I have a large .csv file in which I have to remove columns which are empty. By empty, I mean that they have a header, but the rest of the column contains no data.
I've written a Bash script to try and do this, but am running into a few issues.
Here's the code:
#!/bin/bash
total="$(head -n 1 Reddit-cleaner.csv | grep -o ',' | wc -l)"
i=1
count=0
while [ $i -le $total ]; do
cat Reddit-cleaner.csv | cut -d "," -f$i | while read CMD; do if [ -n CMD ]; then count=$count+1; fi; done
if [ $count -eq 1 ]; then
cut -d "," -f$i --complement <Reddit-cleaner.csv >Reddit-cleanerer.csv
fi
count=0
i=$i+1
done
Firstly I find the number of columns, and store it in total. Then while the program has not reached the last column, I loop through the columns individually.
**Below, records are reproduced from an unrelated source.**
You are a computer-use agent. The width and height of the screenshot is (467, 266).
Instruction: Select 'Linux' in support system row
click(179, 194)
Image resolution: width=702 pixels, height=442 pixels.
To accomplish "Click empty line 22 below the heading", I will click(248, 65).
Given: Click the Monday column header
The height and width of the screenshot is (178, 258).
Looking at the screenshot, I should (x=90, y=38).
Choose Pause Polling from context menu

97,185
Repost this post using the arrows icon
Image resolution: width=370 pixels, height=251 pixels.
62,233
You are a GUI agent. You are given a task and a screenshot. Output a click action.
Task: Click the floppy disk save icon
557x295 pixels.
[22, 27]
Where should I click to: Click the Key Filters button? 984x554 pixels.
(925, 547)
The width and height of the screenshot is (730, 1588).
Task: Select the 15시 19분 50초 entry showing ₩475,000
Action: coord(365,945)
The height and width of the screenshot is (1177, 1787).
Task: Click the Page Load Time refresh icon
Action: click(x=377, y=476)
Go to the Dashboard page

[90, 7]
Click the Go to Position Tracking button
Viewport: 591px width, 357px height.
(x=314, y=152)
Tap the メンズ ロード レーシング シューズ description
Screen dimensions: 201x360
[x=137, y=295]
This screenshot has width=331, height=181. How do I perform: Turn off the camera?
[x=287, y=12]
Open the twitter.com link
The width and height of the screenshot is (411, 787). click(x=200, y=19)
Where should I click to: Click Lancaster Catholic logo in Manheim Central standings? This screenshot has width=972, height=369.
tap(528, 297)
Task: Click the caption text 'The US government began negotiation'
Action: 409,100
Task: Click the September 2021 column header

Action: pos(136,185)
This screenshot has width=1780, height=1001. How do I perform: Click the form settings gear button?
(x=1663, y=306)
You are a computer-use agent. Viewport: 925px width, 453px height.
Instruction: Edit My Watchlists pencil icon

The nested while loop checks if each row in the column is empty, and if there is more than one row that is not empty, it writes all other columns to another file.
I recognise that there are a few problems with this script. Firstly, the count modification occurs in a subshell, so count is never modified in the parent shell. Secondly, the file I am writing to will be overwritten every time the script finds an empty column.
So my question then is how can I fix this. I initially wanted to have it so that it wrote to a new file column by column, based on count, but couldn't figure out how to get that done either.
Edit: People have asked for a sample input and output.
Sample input:
User, Date, Email, Administrator, Posts, Comments
a, 20201719, a#a.com, Yes, , 3
b, 20182817, b#b.com, No, , 4
c, 20191618, , No, , 4
d, 20190126, , No, , 2
Sample output:
User, Data, Email, Administrator, Comments
a, 20201719, a#a.com, Yes, 3
b, 20182817, b#b.com, No, 4
c, 20191618, , No, 4
d, 20190126, , No, 2
In the sample output, the column which has no data in it except for the header (Posts) has been removed, while the columns which are either entirely or partially filled remain.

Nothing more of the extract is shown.